***** Provided passage

Options and flexibility are also essential to ensure that the mode of expression or action in the assessment instrument does not introduce unintended, construct irrelevant, barriers. For example, students with certain learning disabilities might require support or flexibility in preparing and organizing a response or remembering details. Examples of options include providing organizational aids and checklists, or prompts for monitoring time and progress. Without such options, the assessment will likely be inaccurate for such students.
In terms of engagement, the fact that no two individuals approach assessment with the same expectation and motivation raises a concern about how accurate "standardized" assessments are. While it is possible to standardize external conditions, it is not possible to standardize their effects. Some students, for example, are highly engaged by spontaneity and novelty, but others are disengaged or even frightened by those aspects in the environment. As a result, every assessment is to some extent measuring the student's individual reactions to the conditions of the assessment method, which in turn affects motivation (positively or negatively). Virtually every measurement instrument is inevitably measuring, and therefore confounded by, variations in individual engagement. With the right flexibility and support, such variations can be addressed without risking the validity of the assessment.

**********
***** Input rows

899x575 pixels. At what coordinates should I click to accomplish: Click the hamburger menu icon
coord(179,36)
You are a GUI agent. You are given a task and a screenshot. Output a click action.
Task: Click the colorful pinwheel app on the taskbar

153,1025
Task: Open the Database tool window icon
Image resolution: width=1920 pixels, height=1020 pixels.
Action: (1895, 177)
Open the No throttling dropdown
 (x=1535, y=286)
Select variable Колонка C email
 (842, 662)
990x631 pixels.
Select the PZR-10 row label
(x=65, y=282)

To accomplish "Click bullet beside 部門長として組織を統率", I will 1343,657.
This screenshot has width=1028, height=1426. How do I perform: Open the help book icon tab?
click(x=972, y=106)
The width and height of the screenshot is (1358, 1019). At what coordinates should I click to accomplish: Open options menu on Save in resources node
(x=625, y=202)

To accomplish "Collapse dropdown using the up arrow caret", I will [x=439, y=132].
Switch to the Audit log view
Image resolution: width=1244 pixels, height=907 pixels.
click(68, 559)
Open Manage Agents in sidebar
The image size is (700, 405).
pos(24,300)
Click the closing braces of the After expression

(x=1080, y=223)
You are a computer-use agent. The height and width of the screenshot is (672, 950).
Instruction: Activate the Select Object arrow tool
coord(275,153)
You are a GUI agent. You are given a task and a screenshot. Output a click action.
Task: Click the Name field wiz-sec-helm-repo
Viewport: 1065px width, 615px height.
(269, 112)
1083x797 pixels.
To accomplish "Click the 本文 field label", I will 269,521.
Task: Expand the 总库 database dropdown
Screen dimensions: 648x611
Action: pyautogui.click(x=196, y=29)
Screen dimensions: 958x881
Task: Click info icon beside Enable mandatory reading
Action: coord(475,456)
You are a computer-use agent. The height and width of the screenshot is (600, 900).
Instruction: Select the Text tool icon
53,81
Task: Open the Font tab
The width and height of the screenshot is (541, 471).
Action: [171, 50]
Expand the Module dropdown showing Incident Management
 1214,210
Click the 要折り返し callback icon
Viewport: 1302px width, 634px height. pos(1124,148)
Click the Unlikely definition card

**********

#### Given request 1:
Count the lines in the records that contain the string "Instruction", and give only the number.
#### Given request 2:
Extend the passage on flexibility in assessment, starting right after its final sentence.
The text and the records have separate origins.

#### Task result 1:
2

#### Task result 2:
Preserving the integrity and validity of any traditional large-scale assessment instrument is essential if that instrument is to be useful as a gauge of systemic performance. Indeed, the No Child Left Behind Act of 2002 mandates:
"§200.2 State responsibilities for assessments—
The assessment system required under this section must meet the following requirements:
… Be designed to be valid and accessible for use by the widest possible range of students, including students with disabilities and students with limited English proficiency." [emphasis ours]
Only by applying UDL principles (which, by definition, include UD concerns as well as additional barriers that threaten the assessment construct) in a principled way can we ensure that large-scale assessments validly and accurately measure all students' progress in ways are not unduly influenced by factors that should be irrelevant, such as disability or language barriers. As one leading expert on educational assessment, Robert J. Mislevy, has stated: "If UDL is applied in a principled manner, it will actually increase construct validity for a larger population of students."4
(For a full description of the UDL principles, guidelines, and checkpoints, as well as the research basis for each of them, see the UDL Guidelines at the National Center on Universal Design for Learning.)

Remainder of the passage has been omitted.